Why Postsecondary School Counselors?
Increased needs of students, parents, teachers and other school personnel require that school counselors/supervisors and counselor educators continually expand their knowledge and skills. State certification requirements for school counselors in supervisory roles have increased for both initial certification and continuing education. In addition, national professional certification organizations require continuing in-service training and supervision.
A Certified and/or Licensed Professional
All school counselors must hold a master’s degree and meet additional certification requirements as defined by each state. These degree and certification requirements include the completion of supervised practicum and internship experiences. Many states require that school counselors/supervisors hold administrative and/or supervisory licenses in addition to school counseling certification.
The Professional Development Needs of School Counselor Supervisers, Postsecondary School Counselors and Counselors/Educators
The professional preparation and continuing education of school counselor supervisors, post-secondary counselors and counselor educators includes:
Supervision of a Comprehensive and Developmental School Counseling Program
Pre-service instruction and supervision in the development of counseling skills and school counseling program curricula
Supervised field experiences and internships in public schools
In-service seminars and workshops, which enhance program implementation through individual and group supervision
Appropriate state credentials
Post-master’s study and/or doctoral degree in school district administration, supervision, counselor education, counseling psychology or a related area
A comprehensive and developmental school counseling program focuses on the needs of all students in three areas of development: academic, career and social/emotional. The primary responsibility of the school counselor supervisor in a school district is to design and implement a comprehensive, developmental school counseling program based upon the identified needs of the students in the individual school building or system. The coordination and supervision of the school counseling program at college/university level ensures the quality of the program students study throughout their K-12 educational training.
School Counselor Supervisors and Counselor Educators also:
Why School Counselor Supervisors/Educators?
Coordinate the implementation of school counseling program services, K-12
Provide individual and group supervision to school counselors in practice
Collaborate in the supervision of school counseling interns
Coordinate continuing education for school counselors
Coordinate the integration of school counseling programs with the total educational curriculum of the school district and state
Provide instruction to pre-service counselor education students in the development of counseling skills and counseling program curricula
Provide individual and group supervision to pre-service counselor education student
The development and implementation of comprehensive school counseling programs requires a collaborative effort among well-trained, highly competent school counselors. Counselor supervisors and educators provide in-service and pre-service instruction and supervision to promote the development and enhancement of school counselor training and professional development. This ensures school counselors deliver school counseling programs in a comprehensive and systematic manner to all students.

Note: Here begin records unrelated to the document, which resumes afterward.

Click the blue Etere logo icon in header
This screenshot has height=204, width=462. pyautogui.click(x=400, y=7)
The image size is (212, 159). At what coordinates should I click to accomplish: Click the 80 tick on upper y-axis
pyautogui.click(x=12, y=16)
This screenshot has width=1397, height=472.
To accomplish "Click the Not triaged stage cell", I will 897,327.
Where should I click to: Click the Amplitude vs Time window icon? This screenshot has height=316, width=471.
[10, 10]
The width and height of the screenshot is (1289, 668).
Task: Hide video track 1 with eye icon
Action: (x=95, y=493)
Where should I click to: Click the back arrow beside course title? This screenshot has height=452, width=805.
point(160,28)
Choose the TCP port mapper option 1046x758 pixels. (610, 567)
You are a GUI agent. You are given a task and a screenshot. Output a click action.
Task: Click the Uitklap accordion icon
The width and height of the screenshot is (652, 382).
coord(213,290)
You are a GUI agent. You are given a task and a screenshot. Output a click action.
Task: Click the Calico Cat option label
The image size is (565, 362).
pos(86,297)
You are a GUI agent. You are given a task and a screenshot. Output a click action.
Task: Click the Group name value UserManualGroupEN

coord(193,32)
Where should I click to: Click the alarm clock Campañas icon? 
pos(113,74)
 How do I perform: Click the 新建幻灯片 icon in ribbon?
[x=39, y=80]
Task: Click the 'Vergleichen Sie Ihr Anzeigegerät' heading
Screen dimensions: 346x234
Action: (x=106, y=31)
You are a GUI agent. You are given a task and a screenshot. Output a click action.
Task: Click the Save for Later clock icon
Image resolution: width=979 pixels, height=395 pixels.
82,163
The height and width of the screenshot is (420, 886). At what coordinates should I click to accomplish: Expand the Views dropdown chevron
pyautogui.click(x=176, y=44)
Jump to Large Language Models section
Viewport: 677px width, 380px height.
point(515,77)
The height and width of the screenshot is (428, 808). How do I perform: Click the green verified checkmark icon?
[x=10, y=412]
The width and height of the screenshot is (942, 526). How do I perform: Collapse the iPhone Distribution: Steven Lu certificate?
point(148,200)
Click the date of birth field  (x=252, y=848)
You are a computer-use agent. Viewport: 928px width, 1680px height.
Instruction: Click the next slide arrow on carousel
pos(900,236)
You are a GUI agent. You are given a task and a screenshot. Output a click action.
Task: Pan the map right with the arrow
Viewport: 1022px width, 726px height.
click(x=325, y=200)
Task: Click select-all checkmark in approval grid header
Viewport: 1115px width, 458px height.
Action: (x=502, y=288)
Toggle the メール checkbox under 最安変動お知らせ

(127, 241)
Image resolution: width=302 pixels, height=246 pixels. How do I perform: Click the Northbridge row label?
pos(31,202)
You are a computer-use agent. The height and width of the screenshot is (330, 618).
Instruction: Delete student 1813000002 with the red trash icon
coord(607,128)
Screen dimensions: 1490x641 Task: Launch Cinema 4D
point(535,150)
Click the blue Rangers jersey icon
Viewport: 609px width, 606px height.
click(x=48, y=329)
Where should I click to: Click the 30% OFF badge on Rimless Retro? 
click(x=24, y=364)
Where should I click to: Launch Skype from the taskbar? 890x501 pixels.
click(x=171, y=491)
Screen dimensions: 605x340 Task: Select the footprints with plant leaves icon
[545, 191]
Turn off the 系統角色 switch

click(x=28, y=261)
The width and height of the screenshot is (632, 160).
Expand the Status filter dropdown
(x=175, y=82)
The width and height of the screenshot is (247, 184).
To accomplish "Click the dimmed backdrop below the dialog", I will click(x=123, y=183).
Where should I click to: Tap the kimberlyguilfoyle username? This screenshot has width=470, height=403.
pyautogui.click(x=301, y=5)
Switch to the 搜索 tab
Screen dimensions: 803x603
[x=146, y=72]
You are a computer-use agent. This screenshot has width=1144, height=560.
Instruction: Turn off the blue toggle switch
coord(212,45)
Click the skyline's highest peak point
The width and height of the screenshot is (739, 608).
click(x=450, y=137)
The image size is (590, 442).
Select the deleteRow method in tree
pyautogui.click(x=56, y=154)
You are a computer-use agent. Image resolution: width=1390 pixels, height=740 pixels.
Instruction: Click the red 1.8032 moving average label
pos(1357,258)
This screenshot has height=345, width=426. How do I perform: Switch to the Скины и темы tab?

Employment setting probably determines accountability. For examples, school counseling supervisors generally report to district-level administrators, superintendents and school boards. A school counseling supervisor for a student being supervised for licensure would be governed by that body's code of ethics and criteria for licensure. A postsecondary school counselor would be supervised or governed by the hierarchy within its employing body.
In summary, school counselors in the postsecondary/supervisor category must be viewed in their total employment environment when considering credentialing requirements, program delivery and context, co-workers and job associates, and evaluation/accountability standards.